Los sismos de magnitud 7,2 y 7,5 provocaron graves daños en varias regiones del país. Continúan las tareas de rescate mientras crece la ayuda internacional.
Dos potentes terremotos de magnitud 7,2 y 7,5 en la escala de Richter golpearon a Venezuela y dejaron hasta el momento un saldo de al menos 164 personas fallecidas y 971 heridas, según informaron las autoridades nacionales.
La presidenta interina, Delcy Rodríguez, confirmó las cifras oficiales y decretó el Estado de Emergencia en todo el país, mientras continúan las tareas de búsqueda y rescate entre los escombros.
“Es una verdadera tragedia”, expresó la mandataria al referirse a la magnitud del desastre que afectó a distintas regiones venezolanas.
Uno de los sectores más comprometidos fue el estado de La Guaira, ubicado a pocos kilómetros de la capital, que fue declarado zona de desastre debido a los severos daños registrados en infraestructura, viviendas y servicios.
En la ciudad de Caracas también se reportaron derrumbes, afectaciones estructurales y la interrupción de servicios esenciales. Además, el principal aeropuerto del país debió suspender temporalmente sus operaciones debido a los daños ocasionados por los movimientos sísmicos.
Las autoridades informaron que también se registraron consecuencias significativas en los estados de Yaracuy, Miranda, Aragua, Carabobo y Falcón.
Durante la primera noche posterior a la tragedia, miles de personas permanecieron en calles, plazas y espacios abiertos por temor a nuevas réplicas.

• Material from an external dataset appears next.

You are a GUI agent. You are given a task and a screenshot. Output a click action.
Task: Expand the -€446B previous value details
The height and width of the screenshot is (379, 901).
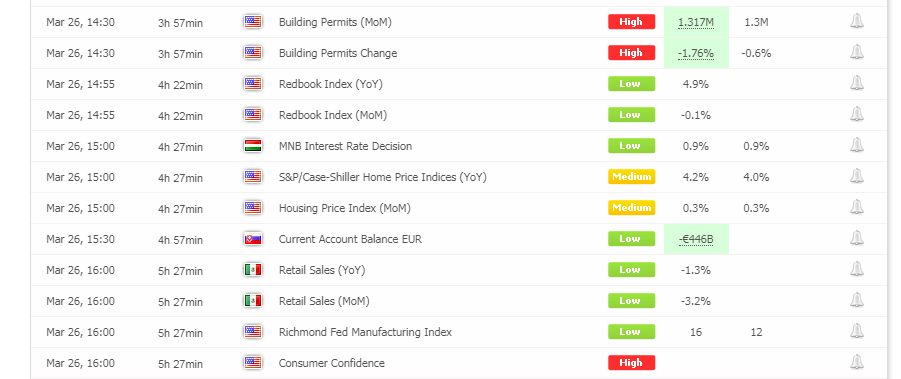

Muchos habitantes improvisaron refugios temporales o permanecieron dentro de sus vehículos, mientras los equipos de emergencia trabajaban intensamente para localizar sobrevivientes.
Los hospitales de las zonas afectadas operaron al límite de su capacidad para atender a los heridos, en medio de un complejo escenario marcado por cortes de servicios y dificultades logísticas.
En uno de sus mensajes a la población, Rodríguez llamó a mantener la calma y la unidad frente a la emergencia. “En estos momentos, hay que mantener la unión para salvar vidas”, sostuvo.
La tragedia generó además una rápida reacción de la comunidad internacional. Diversos países ofrecieron asistencia humanitaria, equipos especializados de rescate y ayuda médica para colaborar con las autoridades venezolanas.
Entre ellos, el presidente de Estados Unidos manifestó la disposición de su gobierno para asistir a las zonas afectadas, mientras que el secretario de Estado, Marco Rubio, anunció el envío de equipos de búsqueda y rescate, asistencia sanitaria y ayuda humanitaria.
Las autoridades venezolanas continúan evaluando los daños y advirtieron que el número de víctimas podría aumentar a medida que avancen las tareas de rescate en las áreas más afectadas.